- [Task statement]
Copy out these records line for line, with every line unchanged.

- [Material shown]
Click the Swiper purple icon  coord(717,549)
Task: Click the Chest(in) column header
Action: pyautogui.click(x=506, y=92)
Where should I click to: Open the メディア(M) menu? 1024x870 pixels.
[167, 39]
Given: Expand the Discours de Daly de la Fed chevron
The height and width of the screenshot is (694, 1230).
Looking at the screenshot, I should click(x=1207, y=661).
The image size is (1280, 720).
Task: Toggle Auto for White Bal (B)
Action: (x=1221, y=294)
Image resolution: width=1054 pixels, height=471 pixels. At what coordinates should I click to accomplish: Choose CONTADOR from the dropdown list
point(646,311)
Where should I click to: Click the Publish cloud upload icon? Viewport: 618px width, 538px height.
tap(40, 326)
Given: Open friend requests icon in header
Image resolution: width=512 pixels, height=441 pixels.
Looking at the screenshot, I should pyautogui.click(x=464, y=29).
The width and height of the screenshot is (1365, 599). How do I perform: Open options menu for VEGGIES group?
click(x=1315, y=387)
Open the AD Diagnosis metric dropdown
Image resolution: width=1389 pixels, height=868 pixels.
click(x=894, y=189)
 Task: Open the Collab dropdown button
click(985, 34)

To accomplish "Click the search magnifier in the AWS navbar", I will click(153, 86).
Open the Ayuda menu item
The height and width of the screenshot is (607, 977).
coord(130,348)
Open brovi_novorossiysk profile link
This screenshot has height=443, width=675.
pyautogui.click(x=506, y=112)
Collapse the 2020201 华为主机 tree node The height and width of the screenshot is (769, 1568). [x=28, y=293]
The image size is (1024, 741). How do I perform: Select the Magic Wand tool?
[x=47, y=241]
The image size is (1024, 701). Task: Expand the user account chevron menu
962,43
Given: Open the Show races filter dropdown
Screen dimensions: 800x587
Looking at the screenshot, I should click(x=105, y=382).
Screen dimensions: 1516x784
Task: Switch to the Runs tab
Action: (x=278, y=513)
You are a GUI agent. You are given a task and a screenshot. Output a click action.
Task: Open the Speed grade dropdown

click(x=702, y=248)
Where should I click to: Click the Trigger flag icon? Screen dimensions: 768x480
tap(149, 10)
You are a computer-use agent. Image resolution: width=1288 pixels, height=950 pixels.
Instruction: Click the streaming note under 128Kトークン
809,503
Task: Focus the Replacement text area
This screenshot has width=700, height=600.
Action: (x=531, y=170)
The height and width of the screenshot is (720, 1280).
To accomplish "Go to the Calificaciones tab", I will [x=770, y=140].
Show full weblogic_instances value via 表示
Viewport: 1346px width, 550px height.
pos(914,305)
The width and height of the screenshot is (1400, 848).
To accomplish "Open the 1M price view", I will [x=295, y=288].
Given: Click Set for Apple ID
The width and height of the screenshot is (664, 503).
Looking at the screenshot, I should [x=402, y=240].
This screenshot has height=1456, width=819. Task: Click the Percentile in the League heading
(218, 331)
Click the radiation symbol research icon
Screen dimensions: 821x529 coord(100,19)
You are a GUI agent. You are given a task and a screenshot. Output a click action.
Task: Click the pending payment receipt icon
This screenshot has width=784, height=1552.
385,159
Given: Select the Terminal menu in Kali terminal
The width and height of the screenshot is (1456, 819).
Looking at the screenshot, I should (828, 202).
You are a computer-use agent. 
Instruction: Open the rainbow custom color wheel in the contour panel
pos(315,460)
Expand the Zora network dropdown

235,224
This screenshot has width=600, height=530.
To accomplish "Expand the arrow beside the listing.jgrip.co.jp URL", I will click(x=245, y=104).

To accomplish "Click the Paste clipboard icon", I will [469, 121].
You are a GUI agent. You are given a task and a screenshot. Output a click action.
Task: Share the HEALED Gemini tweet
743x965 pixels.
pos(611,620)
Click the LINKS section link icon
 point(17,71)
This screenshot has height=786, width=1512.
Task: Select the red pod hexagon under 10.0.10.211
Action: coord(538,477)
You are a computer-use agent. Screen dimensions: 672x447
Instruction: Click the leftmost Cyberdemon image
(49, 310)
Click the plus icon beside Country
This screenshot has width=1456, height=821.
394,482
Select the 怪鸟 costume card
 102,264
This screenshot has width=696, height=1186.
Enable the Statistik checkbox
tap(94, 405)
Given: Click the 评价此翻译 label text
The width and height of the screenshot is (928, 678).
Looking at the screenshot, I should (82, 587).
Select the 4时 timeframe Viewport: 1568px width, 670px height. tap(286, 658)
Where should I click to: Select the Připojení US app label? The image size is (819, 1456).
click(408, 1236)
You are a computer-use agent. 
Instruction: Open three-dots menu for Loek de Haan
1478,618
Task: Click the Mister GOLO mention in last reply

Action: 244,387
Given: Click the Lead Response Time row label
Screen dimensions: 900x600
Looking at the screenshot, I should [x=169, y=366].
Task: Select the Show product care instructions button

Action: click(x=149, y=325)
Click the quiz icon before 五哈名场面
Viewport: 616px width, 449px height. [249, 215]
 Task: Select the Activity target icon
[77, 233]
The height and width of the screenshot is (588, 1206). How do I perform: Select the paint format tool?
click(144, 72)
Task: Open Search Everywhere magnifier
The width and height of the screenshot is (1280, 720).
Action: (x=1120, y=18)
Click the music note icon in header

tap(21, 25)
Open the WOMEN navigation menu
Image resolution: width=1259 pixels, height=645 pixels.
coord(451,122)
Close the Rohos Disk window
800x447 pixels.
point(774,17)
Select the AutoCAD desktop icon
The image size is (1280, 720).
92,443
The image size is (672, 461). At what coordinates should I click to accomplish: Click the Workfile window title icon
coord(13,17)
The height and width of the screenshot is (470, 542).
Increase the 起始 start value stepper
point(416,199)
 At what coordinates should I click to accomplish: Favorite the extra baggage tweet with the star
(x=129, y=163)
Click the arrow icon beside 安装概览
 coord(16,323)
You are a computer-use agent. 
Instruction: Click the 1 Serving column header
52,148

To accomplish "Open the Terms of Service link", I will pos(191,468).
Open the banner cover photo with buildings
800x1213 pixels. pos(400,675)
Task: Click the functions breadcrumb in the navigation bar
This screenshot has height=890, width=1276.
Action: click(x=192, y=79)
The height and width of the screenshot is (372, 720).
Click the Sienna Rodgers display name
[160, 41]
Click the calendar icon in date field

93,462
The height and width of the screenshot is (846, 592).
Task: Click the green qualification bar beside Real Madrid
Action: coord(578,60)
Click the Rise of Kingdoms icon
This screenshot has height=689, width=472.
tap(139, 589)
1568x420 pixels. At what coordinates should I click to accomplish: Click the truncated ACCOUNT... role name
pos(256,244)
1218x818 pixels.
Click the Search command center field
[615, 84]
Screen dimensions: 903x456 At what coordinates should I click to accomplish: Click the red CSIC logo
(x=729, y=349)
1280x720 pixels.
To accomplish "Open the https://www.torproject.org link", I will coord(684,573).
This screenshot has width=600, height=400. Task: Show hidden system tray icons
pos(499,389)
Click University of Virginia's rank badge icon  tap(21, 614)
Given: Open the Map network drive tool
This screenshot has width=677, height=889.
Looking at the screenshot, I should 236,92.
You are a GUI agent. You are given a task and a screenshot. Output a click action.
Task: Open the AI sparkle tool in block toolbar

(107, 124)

- [Exercise result]
Click the Swiper purple icon  coord(717,549)
Task: Click the Chest(in) column header
Action: pyautogui.click(x=506, y=92)
Where should I click to: Open the メディア(M) menu? 1024x870 pixels.
[167, 39]
Given: Expand the Discours de Daly de la Fed chevron
The height and width of the screenshot is (694, 1230).
Looking at the screenshot, I should click(x=1207, y=661).
The image size is (1280, 720).
Task: Toggle Auto for White Bal (B)
Action: (x=1221, y=294)
Image resolution: width=1054 pixels, height=471 pixels. At what coordinates should I click to accomplish: Choose CONTADOR from the dropdown list
point(646,311)
Where should I click to: Click the Publish cloud upload icon? Viewport: 618px width, 538px height.
tap(40, 326)
Given: Open friend requests icon in header
Image resolution: width=512 pixels, height=441 pixels.
Looking at the screenshot, I should pyautogui.click(x=464, y=29).
The width and height of the screenshot is (1365, 599). How do I perform: Open options menu for VEGGIES group?
click(x=1315, y=387)
Open the AD Diagnosis metric dropdown
Image resolution: width=1389 pixels, height=868 pixels.
click(x=894, y=189)
 Task: Open the Collab dropdown button
click(985, 34)

To accomplish "Click the search magnifier in the AWS navbar", I will click(153, 86).
Open the Ayuda menu item
The height and width of the screenshot is (607, 977).
coord(130,348)
Open brovi_novorossiysk profile link
This screenshot has height=443, width=675.
pyautogui.click(x=506, y=112)
Collapse the 2020201 华为主机 tree node The height and width of the screenshot is (769, 1568). [x=28, y=293]
The image size is (1024, 741). How do I perform: Select the Magic Wand tool?
[x=47, y=241]
The image size is (1024, 701). Task: Expand the user account chevron menu
962,43
Given: Open the Show races filter dropdown
Screen dimensions: 800x587
Looking at the screenshot, I should click(x=105, y=382).
Screen dimensions: 1516x784
Task: Switch to the Runs tab
Action: (x=278, y=513)
You are a GUI agent. You are given a task and a screenshot. Output a click action.
Task: Open the Speed grade dropdown

click(x=702, y=248)
Where should I click to: Click the Trigger flag icon? Screen dimensions: 768x480
tap(149, 10)
You are a computer-use agent. Image resolution: width=1288 pixels, height=950 pixels.
Instruction: Click the streaming note under 128Kトークン
809,503
Task: Focus the Replacement text area
This screenshot has width=700, height=600.
Action: (x=531, y=170)
The height and width of the screenshot is (720, 1280).
To accomplish "Go to the Calificaciones tab", I will [x=770, y=140].
Show full weblogic_instances value via 表示
Viewport: 1346px width, 550px height.
pos(914,305)
The width and height of the screenshot is (1400, 848).
To accomplish "Open the 1M price view", I will [x=295, y=288].
Given: Click Set for Apple ID
The width and height of the screenshot is (664, 503).
Looking at the screenshot, I should [x=402, y=240].
This screenshot has height=1456, width=819. Task: Click the Percentile in the League heading
(218, 331)
Click the radiation symbol research icon
Screen dimensions: 821x529 coord(100,19)
You are a GUI agent. You are given a task and a screenshot. Output a click action.
Task: Click the pending payment receipt icon
This screenshot has width=784, height=1552.
385,159
Given: Select the Terminal menu in Kali terminal
The width and height of the screenshot is (1456, 819).
Looking at the screenshot, I should (828, 202).
You are a computer-use agent. 
Instruction: Open the rainbow custom color wheel in the contour panel
pos(315,460)
Expand the Zora network dropdown

235,224
This screenshot has width=600, height=530.
To accomplish "Expand the arrow beside the listing.jgrip.co.jp URL", I will click(x=245, y=104).

To accomplish "Click the Paste clipboard icon", I will [469, 121].
You are a GUI agent. You are given a task and a screenshot. Output a click action.
Task: Share the HEALED Gemini tweet
743x965 pixels.
pos(611,620)
Click the LINKS section link icon
 point(17,71)
This screenshot has height=786, width=1512.
Task: Select the red pod hexagon under 10.0.10.211
Action: coord(538,477)
You are a computer-use agent. Screen dimensions: 672x447
Instruction: Click the leftmost Cyberdemon image
(49, 310)
Click the plus icon beside Country
This screenshot has width=1456, height=821.
394,482
Select the 怪鸟 costume card
 102,264
This screenshot has width=696, height=1186.
Enable the Statistik checkbox
tap(94, 405)
Given: Click the 评价此翻译 label text
The width and height of the screenshot is (928, 678).
Looking at the screenshot, I should (82, 587).
Select the 4时 timeframe Viewport: 1568px width, 670px height. tap(286, 658)
Where should I click to: Select the Připojení US app label? The image size is (819, 1456).
click(408, 1236)
You are a computer-use agent. 
Instruction: Open three-dots menu for Loek de Haan
1478,618
Task: Click the Mister GOLO mention in last reply

Action: 244,387
Given: Click the Lead Response Time row label
Screen dimensions: 900x600
Looking at the screenshot, I should [x=169, y=366].
Task: Select the Show product care instructions button

Action: click(x=149, y=325)
Click the quiz icon before 五哈名场面
Viewport: 616px width, 449px height. [249, 215]
 Task: Select the Activity target icon
[77, 233]
The height and width of the screenshot is (588, 1206). How do I perform: Select the paint format tool?
click(144, 72)
Task: Open Search Everywhere magnifier
The width and height of the screenshot is (1280, 720).
Action: (x=1120, y=18)
Click the music note icon in header

tap(21, 25)
Open the WOMEN navigation menu
Image resolution: width=1259 pixels, height=645 pixels.
coord(451,122)
Close the Rohos Disk window
800x447 pixels.
point(774,17)
Select the AutoCAD desktop icon
The image size is (1280, 720).
92,443
The image size is (672, 461). At what coordinates should I click to accomplish: Click the Workfile window title icon
coord(13,17)
The height and width of the screenshot is (470, 542).
Increase the 起始 start value stepper
point(416,199)
 At what coordinates should I click to accomplish: Favorite the extra baggage tweet with the star
(x=129, y=163)
Click the arrow icon beside 安装概览
 coord(16,323)
You are a computer-use agent. 
Instruction: Click the 1 Serving column header
52,148

To accomplish "Open the Terms of Service link", I will pos(191,468).
Open the banner cover photo with buildings
800x1213 pixels. pos(400,675)
Task: Click the functions breadcrumb in the navigation bar
This screenshot has height=890, width=1276.
Action: click(x=192, y=79)
The height and width of the screenshot is (372, 720).
Click the Sienna Rodgers display name
[160, 41]
Click the calendar icon in date field

93,462
The height and width of the screenshot is (846, 592).
Task: Click the green qualification bar beside Real Madrid
Action: coord(578,60)
Click the Rise of Kingdoms icon
This screenshot has height=689, width=472.
tap(139, 589)
1568x420 pixels. At what coordinates should I click to accomplish: Click the truncated ACCOUNT... role name
pos(256,244)
1218x818 pixels.
Click the Search command center field
[615, 84]
Screen dimensions: 903x456 At what coordinates should I click to accomplish: Click the red CSIC logo
(x=729, y=349)
1280x720 pixels.
To accomplish "Open the https://www.torproject.org link", I will coord(684,573).
This screenshot has width=600, height=400. Task: Show hidden system tray icons
pos(499,389)
Click University of Virginia's rank badge icon  tap(21, 614)
Given: Open the Map network drive tool
This screenshot has width=677, height=889.
Looking at the screenshot, I should 236,92.
You are a GUI agent. You are given a task and a screenshot. Output a click action.
Task: Open the AI sparkle tool in block toolbar

(107, 124)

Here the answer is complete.